CHAPTER XVII
ARTIE JENKINS AT THE DREDGES

Captain Hamilton Haley, stepping eagerly aboard the other bug-eye, accosted Captain Bill.

“Have you got him?” he asked.

“Reckon I have,” said Captain Bill; “and he’s been squealing like a baby. Just like those chaps as are always trapping other chaps; once they get it, themselves, they go all to pieces. You met Tom Noyes, then, all right? I sent word down by him. I thought I’d get Artie.”

“Yes, and I’ve got another one, too,” said Haley. “He’s stowed in for’ard; I haven’t got a good look at him yet. Caught him trying to rob the men in the forecastle; he’d sneaked out from shore. I reckon he won’t be any great hand at the dredges, but I’ll make him work his passage, all right. Bill, you’ve done me more good catching that little crimp, Artie Jenkins, than it would to find a brand new reef that no dredger had ever touched before. Get ’em to fetch him aboard.”
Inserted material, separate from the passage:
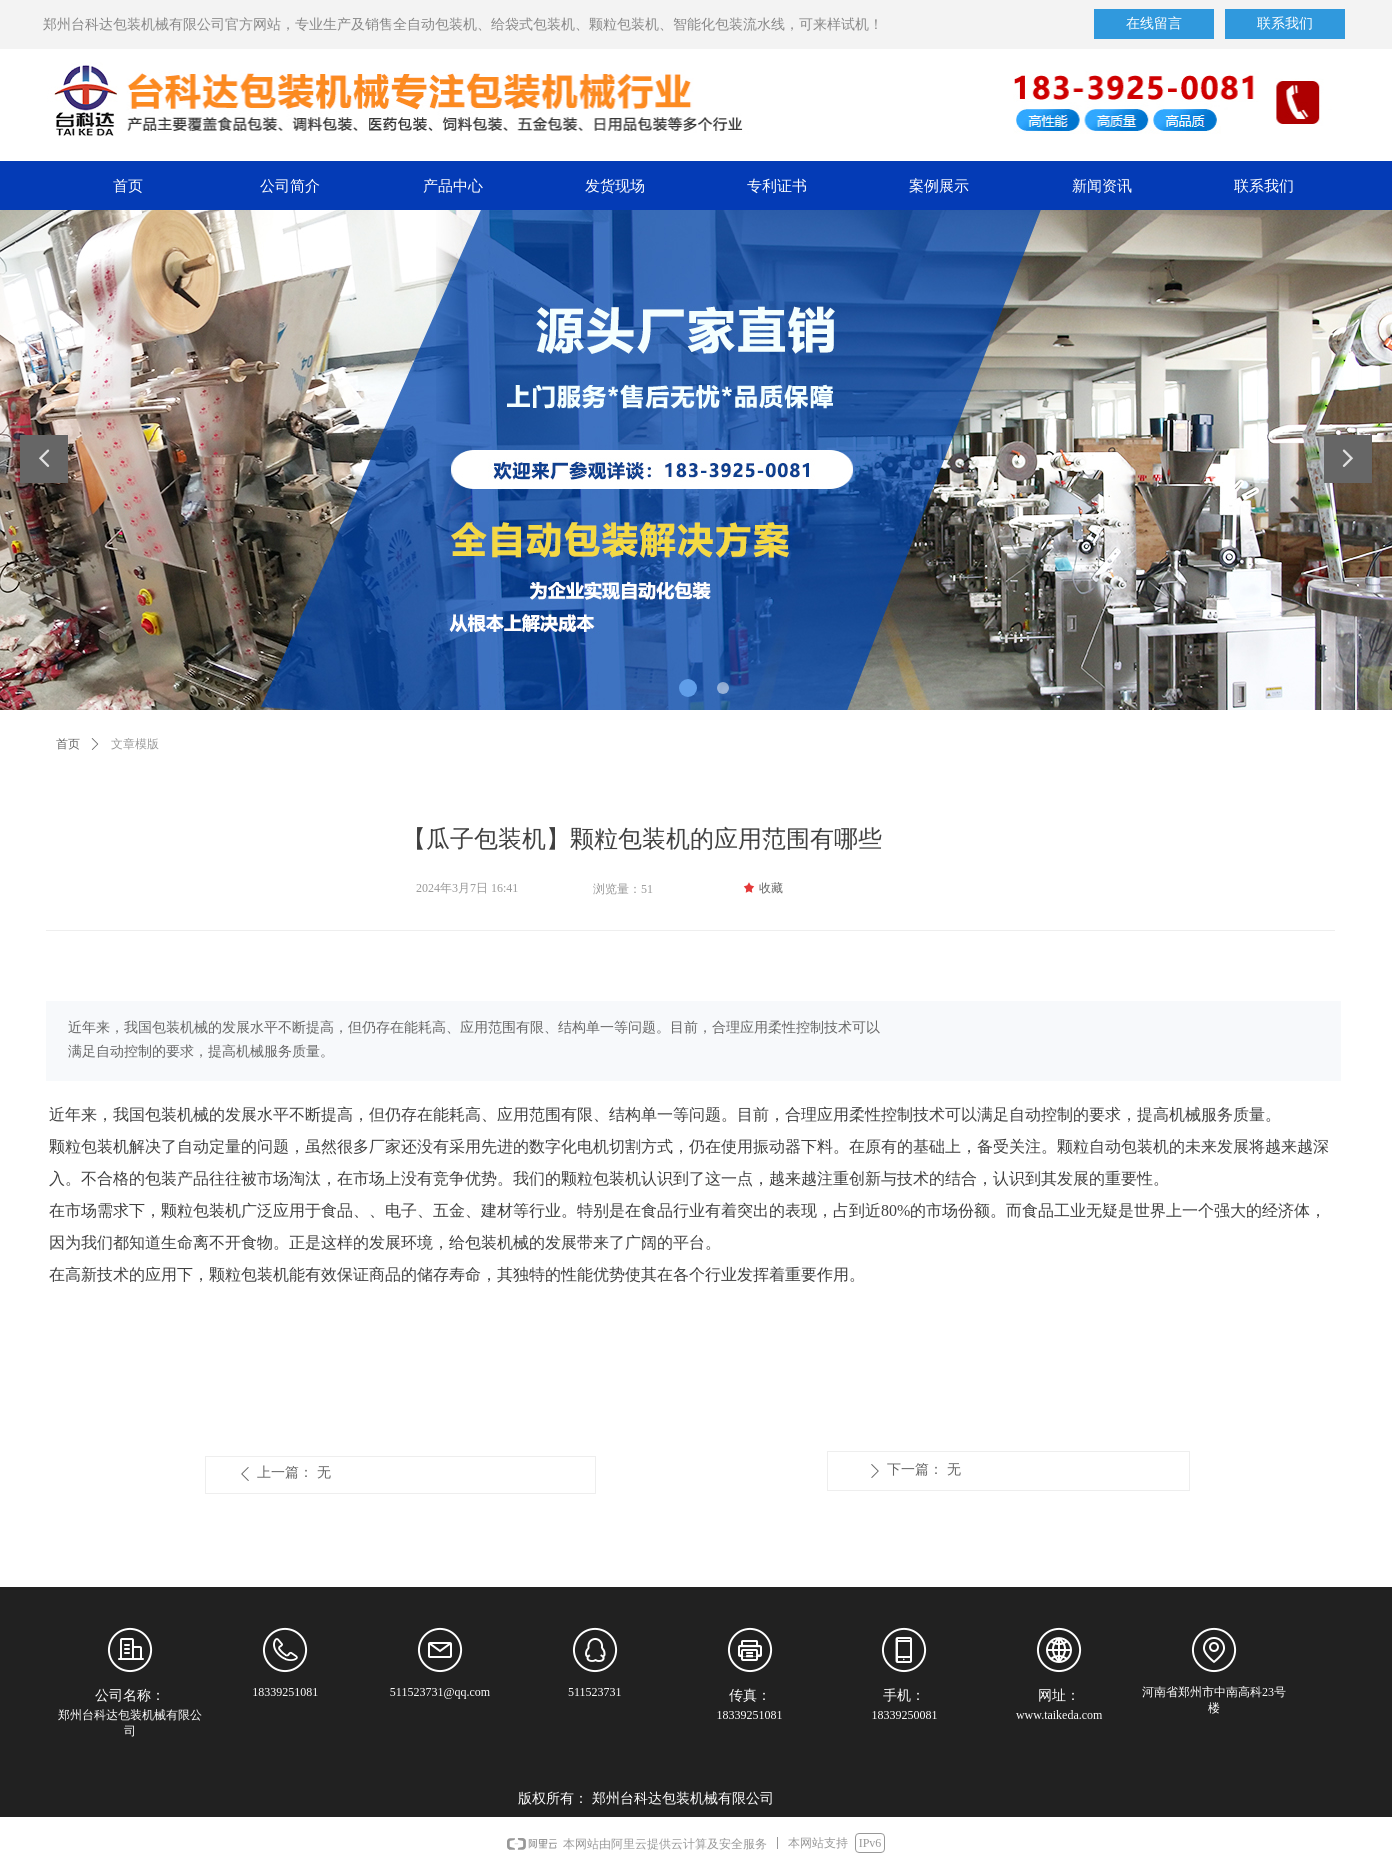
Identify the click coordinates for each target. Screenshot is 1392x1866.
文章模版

Jim Adams escorting him, with a big, black hand at the scruff of his collar, and Sam Black walking alongside, grinning at the success of his part of the plot—admonishing the youth as to what would befall him should he utter a cry—there appeared Artie Jenkins, his knees wabbling under him, the drops of perspiration standing out on his forehead. They marched him down into the cabin, where, a moment later, descended Captain Hamilton Haley. The other bug-eye cast off, and the two vessels resumed their course down the river at full speed.

Hamilton Haley, standing with arms akimbo, his great round head thrust forward, his gray eyes twinkling with a cruel light, surveyed the young man before him, much as a spider might eye a fly that had become entangled in its web. A look of intense satisfaction overspread his face.

“Well,” he said, hoarsely, “thought you’d come aboard, did you, Artie?”

Artie Jenkins, the heart all taken out of him, trembling and weak-kneed, essayed a feeble smile, which made his sallow face take on a more unprepossessing expression than ever.

“I say, Haley,” he said in a shaking voice, “this is a beastly joke you and Bill are playing—a joke I don’t like. It’s got on my nerves. You wouldn’t lug me off down the bay—you know you wouldn’t, Haley. ’Twouldn’t be the square thing. Nobody ever did a trick like that. Come on, old man, say you’re going to put me off down below. I’ll stand for the joke all right. Just say it’s a joke, will you?”